What is required: Please update the material from the line with "Given: Click the July $193 bar in EV plan" up to and including the line with "Looking at the" by replacing "July" with "August" and leaving everything else unchanged. Give only those lines, without the pictures.

Exercise materials:
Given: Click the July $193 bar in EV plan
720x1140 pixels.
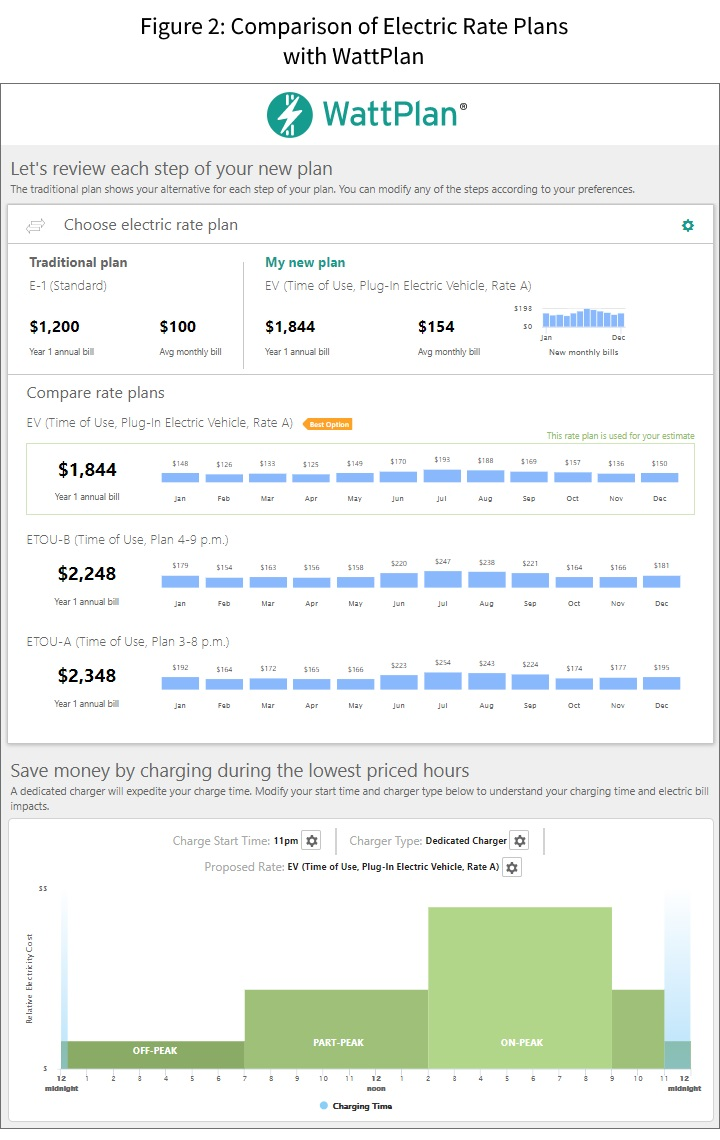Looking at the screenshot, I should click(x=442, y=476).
* * *
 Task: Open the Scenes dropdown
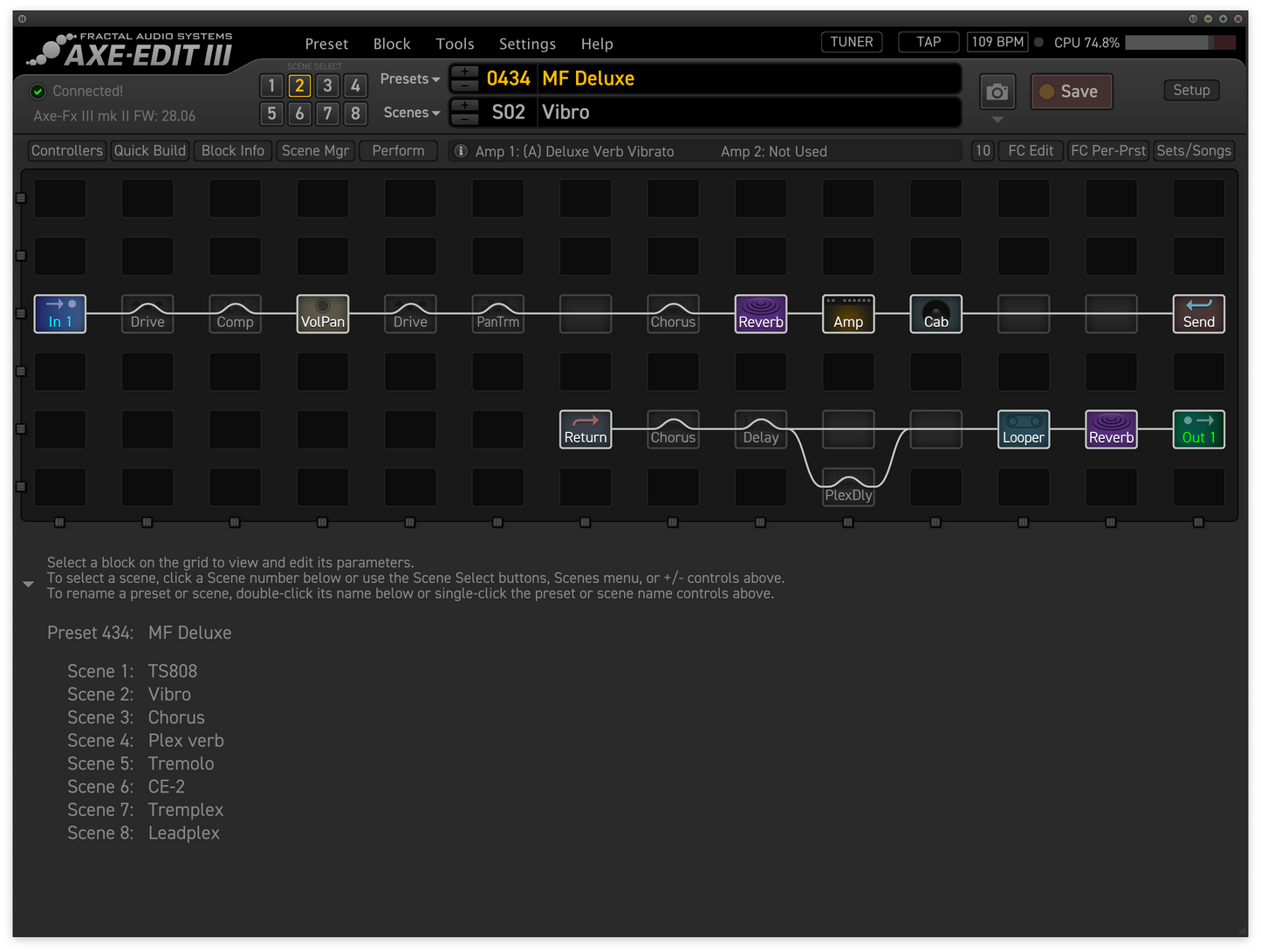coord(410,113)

Answer to this problem:
Given: Click the August $193 bar in EV plan
720x1140 pixels.
Looking at the screenshot, I should click(x=442, y=476).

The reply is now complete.